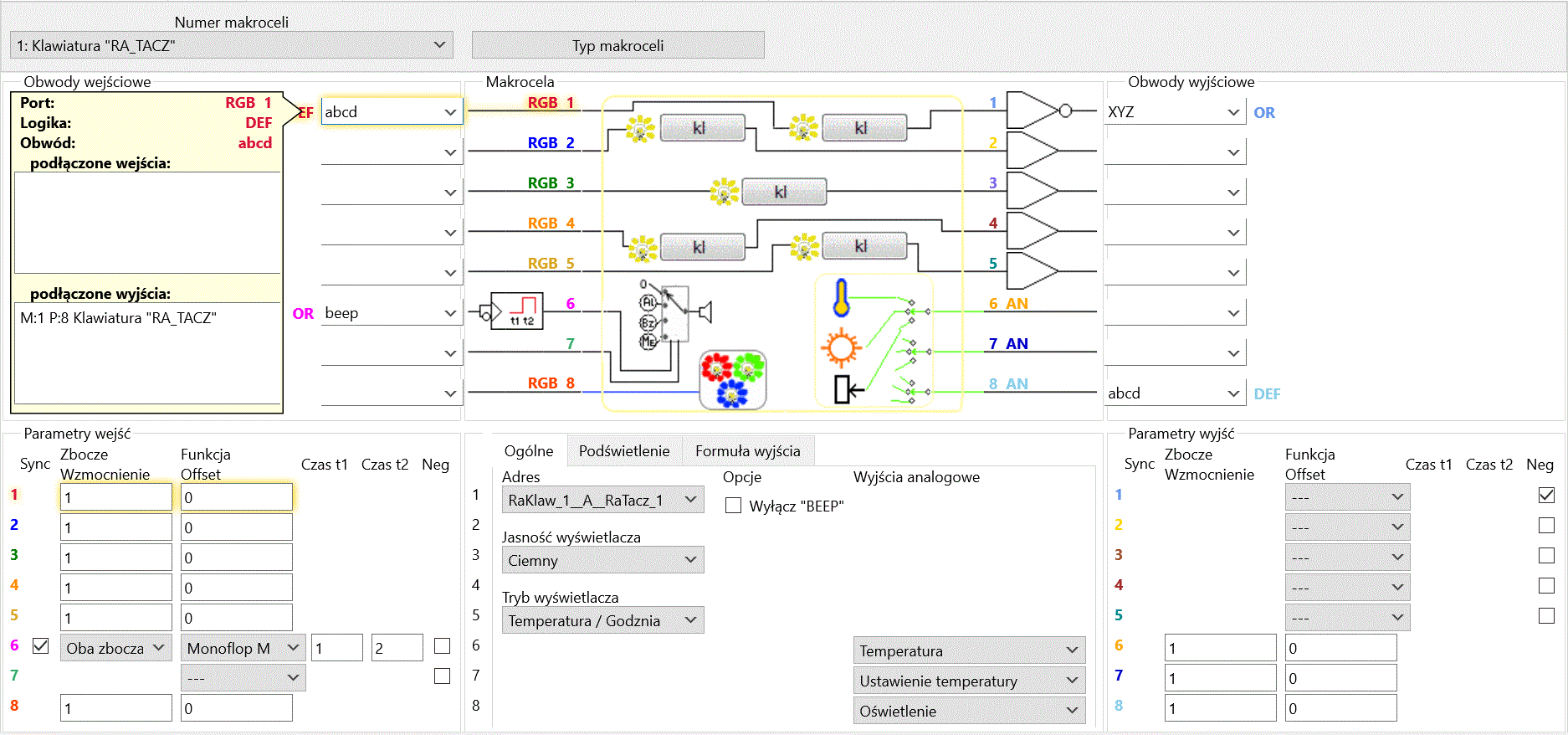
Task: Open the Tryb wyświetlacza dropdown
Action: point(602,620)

◆ ◆ ◆

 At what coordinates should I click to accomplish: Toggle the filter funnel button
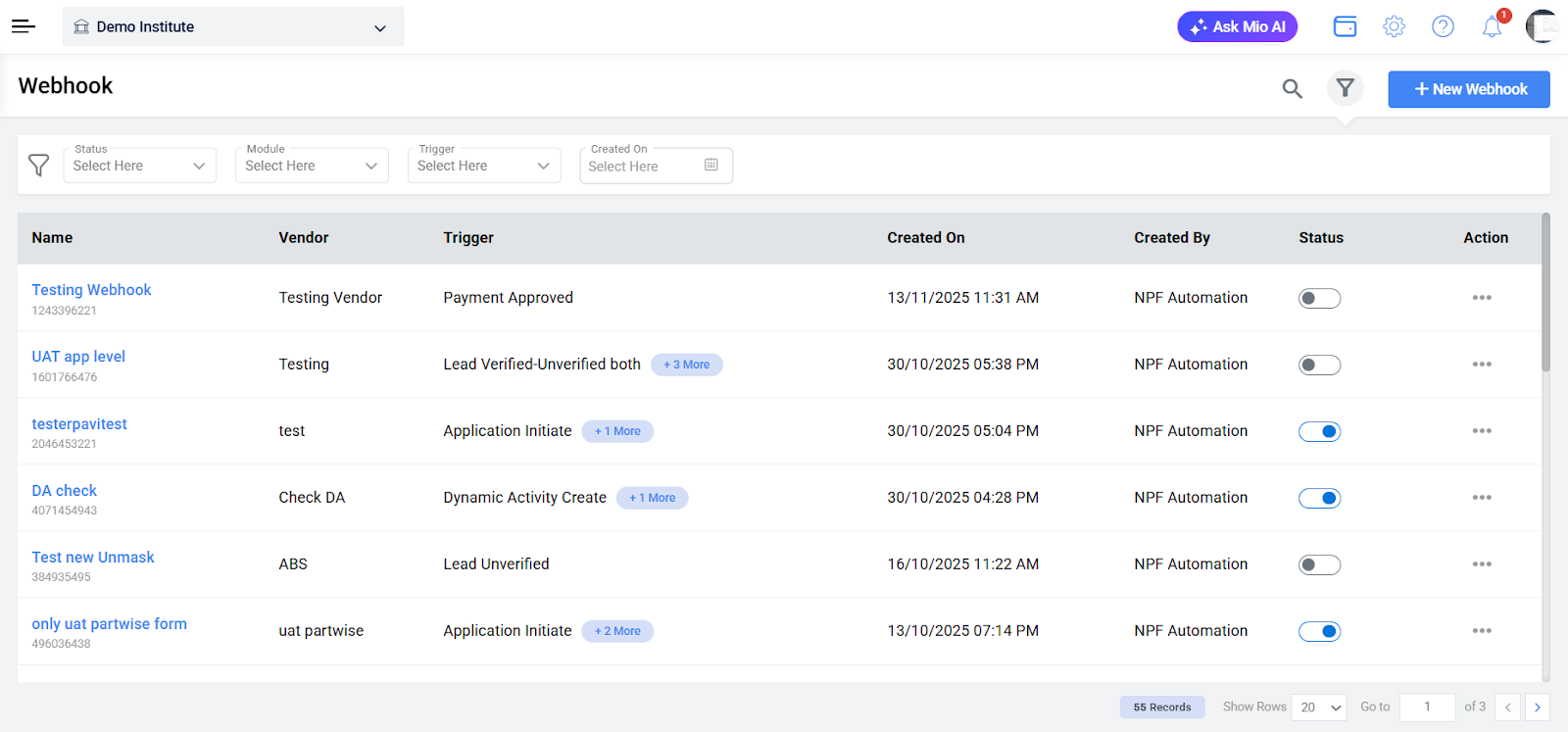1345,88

◆ ◆ ◆

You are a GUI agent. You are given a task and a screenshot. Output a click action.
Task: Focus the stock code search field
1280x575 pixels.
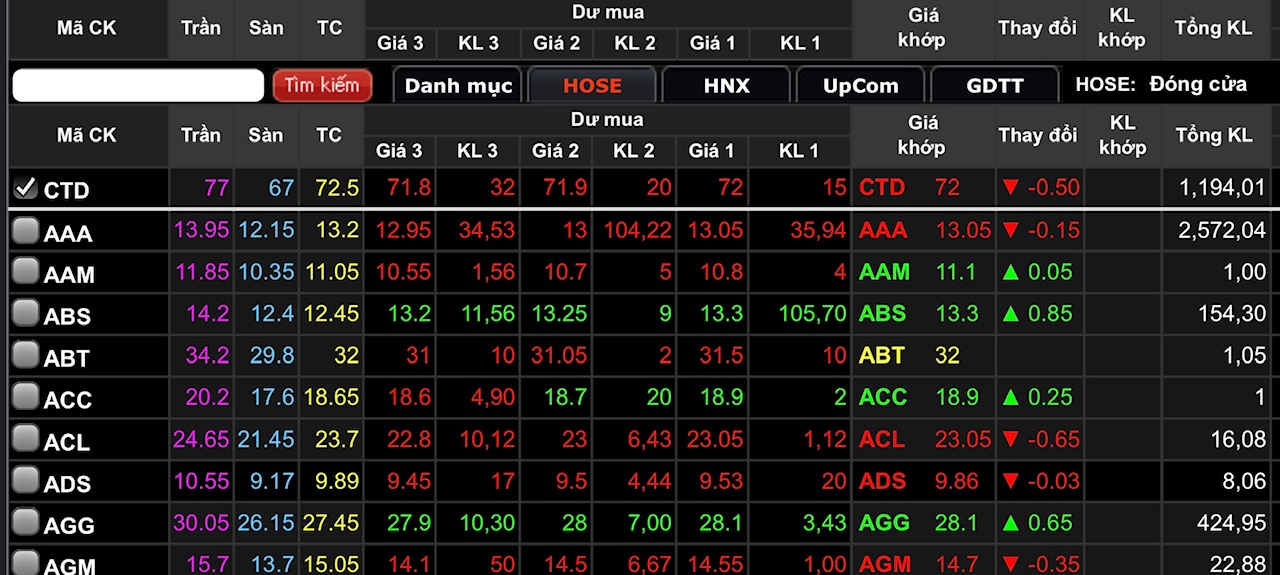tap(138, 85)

◆ ◆ ◆

### GIVEN TASK
Turn the material from the line containing "You are a GUI" through the line containing "tap(138, 85)" into a numbered list, both of those lines included, with blank lines dropped. Leave the pictures out of the answer.

### RESPONSE BELOW
1. You are a GUI agent. You are given a task and a screenshot. Output a click action.
2. Task: Focus the stock code search field
3. 1280x575 pixels.
4. tap(138, 85)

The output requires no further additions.